#### DIRECTIONS
Can you render the lines of the listing below as a numbered list, leaving out blank lines, starting at the line that contains "At what (x,y)" and ending at the line that contains "Looking at the"?

#### MATERIAL TO PROCESS
━━━━━━

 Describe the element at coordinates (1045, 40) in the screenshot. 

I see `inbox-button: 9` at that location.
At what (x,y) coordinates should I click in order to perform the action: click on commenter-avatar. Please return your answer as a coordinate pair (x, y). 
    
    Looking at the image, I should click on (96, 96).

━━━━━━

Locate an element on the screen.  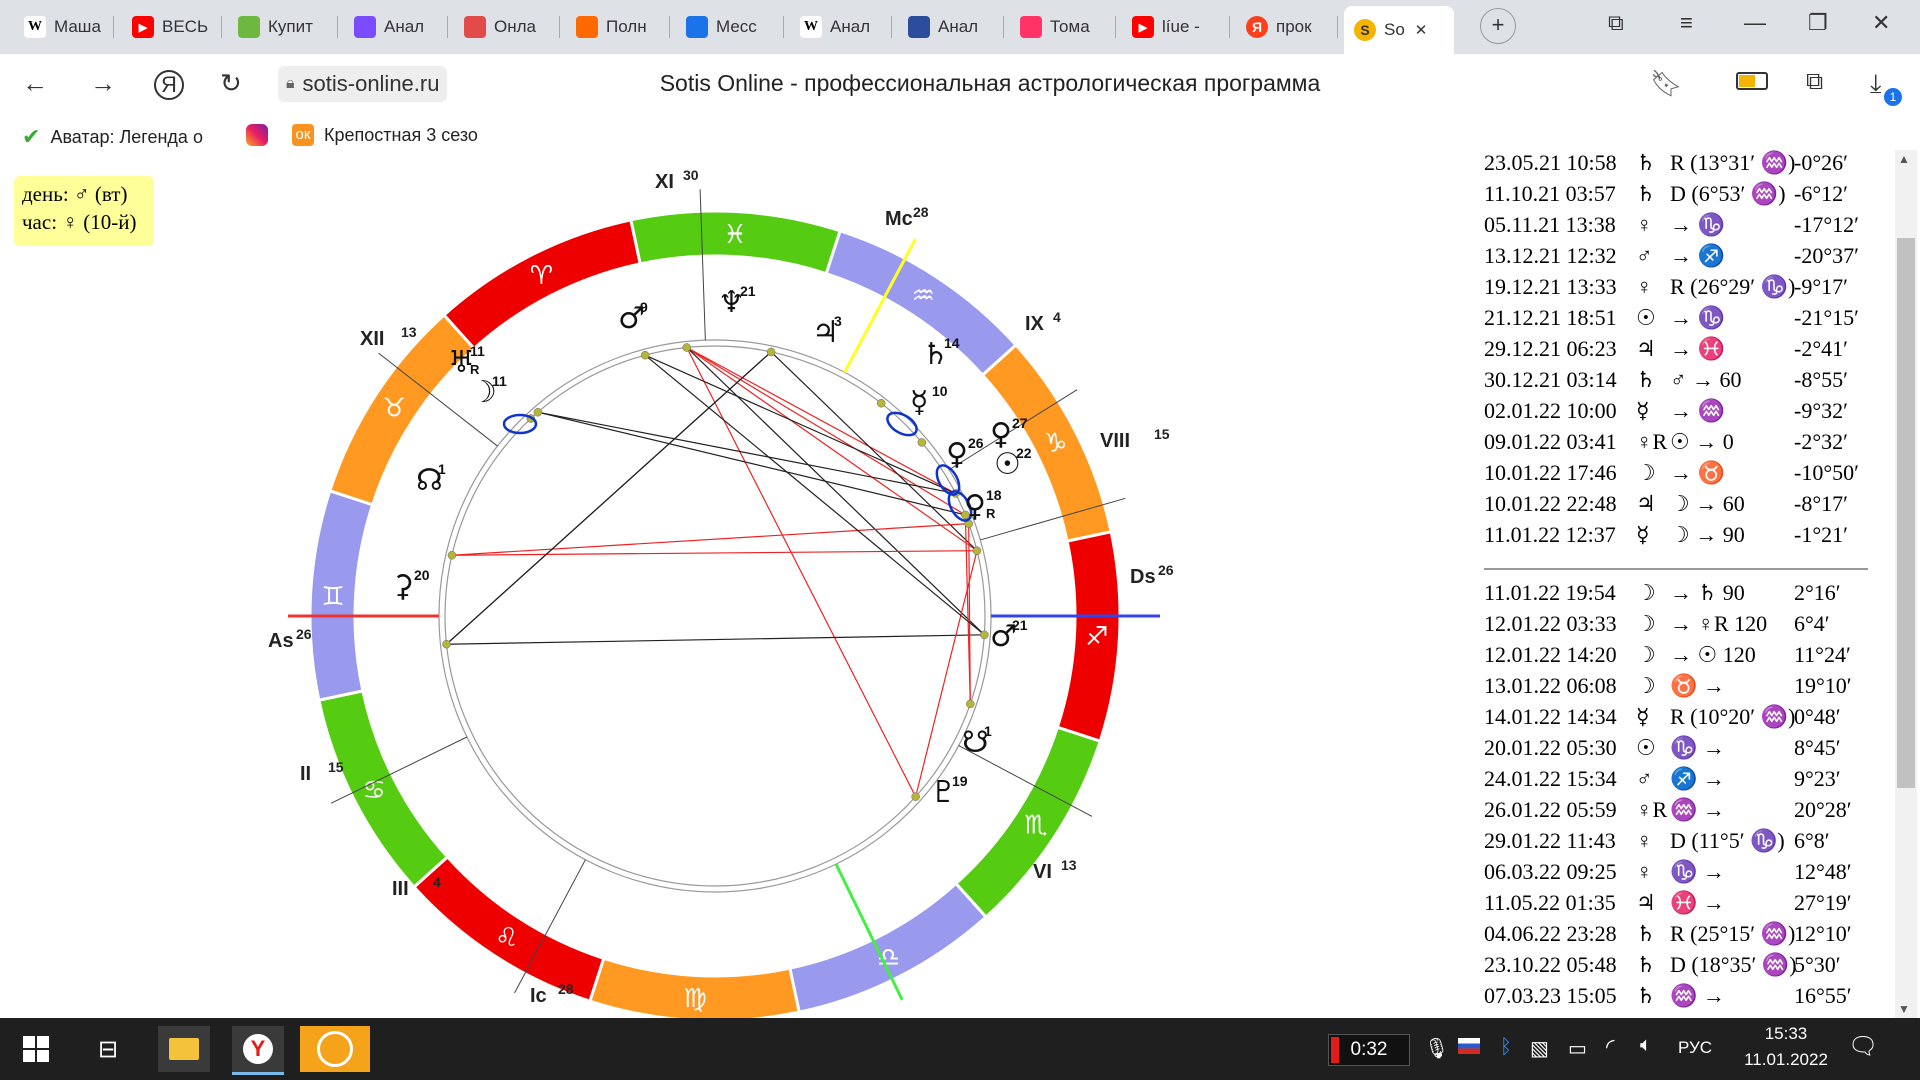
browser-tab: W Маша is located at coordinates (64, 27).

━━━━━━

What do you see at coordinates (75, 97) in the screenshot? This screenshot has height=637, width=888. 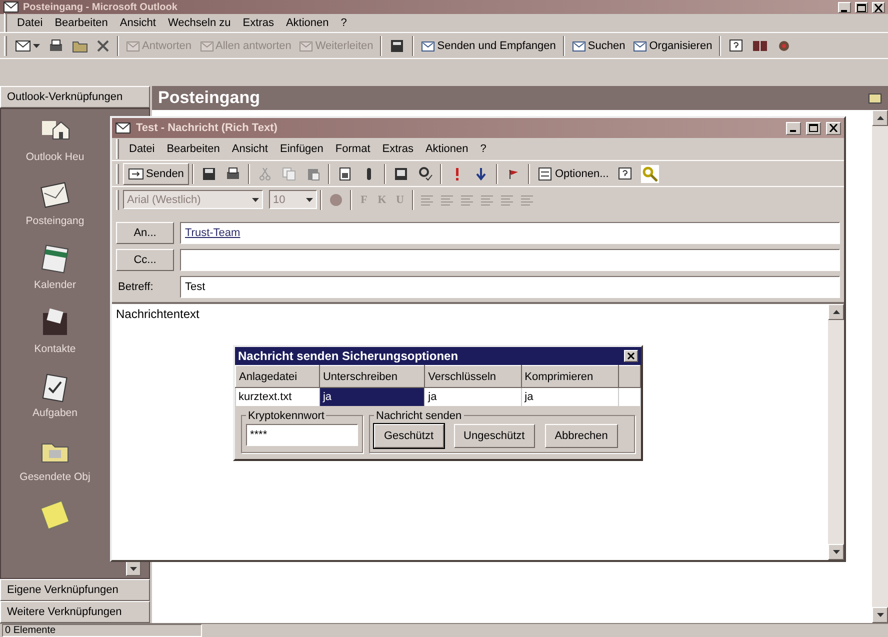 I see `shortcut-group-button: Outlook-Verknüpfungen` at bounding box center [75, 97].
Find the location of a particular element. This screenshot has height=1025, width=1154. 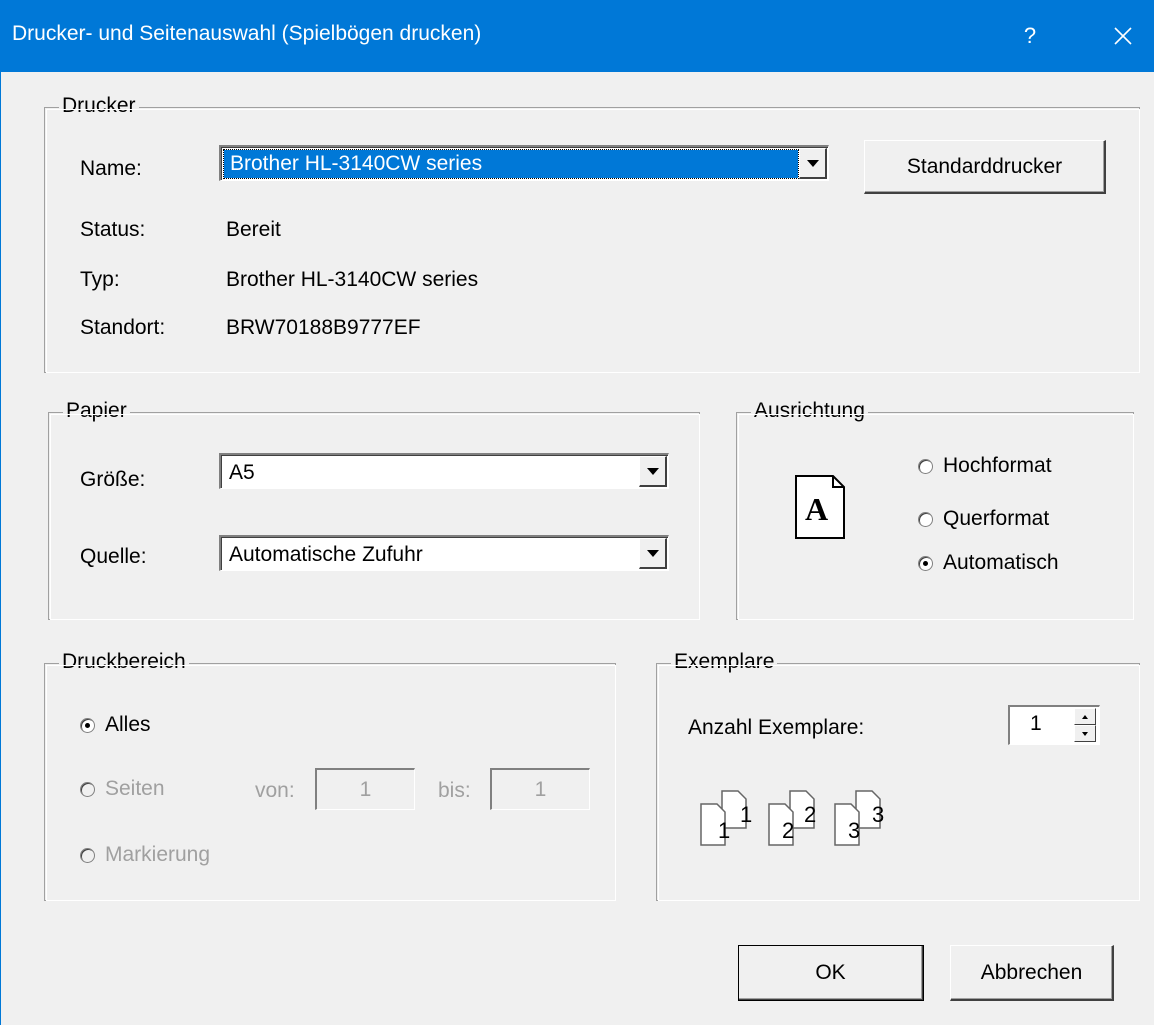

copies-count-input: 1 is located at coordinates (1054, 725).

━━━━━━

#### TASK RESPONSE
1. At what (x,y) coordinates should I click in order to perform the action: click on commenter-avatar. Please return your answer as a coordinate pair (x, y). 
2.     Looking at the image, I should click on (96, 96).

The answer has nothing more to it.